◆ Task instructions
1 > Decide whether each statement agrees with the text on eggplant Parmigiana, and answer yes or no for each, quoting the deciding words of the text. (a) The Naples version coats the eggplant slices in bread crumbs. (b) The dish includes three kinds of cheese. (c) The eggplant slices are deep-fried.
2 > According to the text on eggplant Parmigiana, in which city did the dish likely originate?

◆ Article

--*--

You'll love this Eggplant Parmigiana Recipe! As in Naples, the eggplants are dipped in flour and egg, but no bread crumbs. Featuring three kinds of cheese, fresh basil and a light tomato sauce.
Everybody loves eggplant Parm. Am I right?
But, did you know there are different versions of Eggplant Parmigiana in Southern Italy? You're probably familiar with the style from Sicily and Calabria that features bread crumbs.
But in Naples, where eggplant Parmesan likely originated (and where Mom's from), no bread crumbs are used in this dish. Instead, the sliced eggplants are dipped in flour and egg, then shallow-fried until golden (before being layered with cheese, sauce and basil and getting baked).
Skipping the bread crumbs makes for a lighter Eggplant Parmigiana recipe, where the flavor of the vegetable really pops. There's no tinge of sogginess, either.
Don't get me wrong. I love both versions and have never turned down eggplant Parmesan in my life!

--*--

◆ Collected data

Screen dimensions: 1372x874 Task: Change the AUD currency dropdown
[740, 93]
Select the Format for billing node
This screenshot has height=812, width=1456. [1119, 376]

--*--

◆ Outputs
1 >
(a) No: "in Naples, where eggplant Parmesan likely originated (and where Mom's from), no bread crumbs are used in this dish."
(b) Yes: "Featuring three kinds of cheese, fresh basil and a light tomato sauce."
(c) No: "then shallow-fried until golden"

2 > Naples.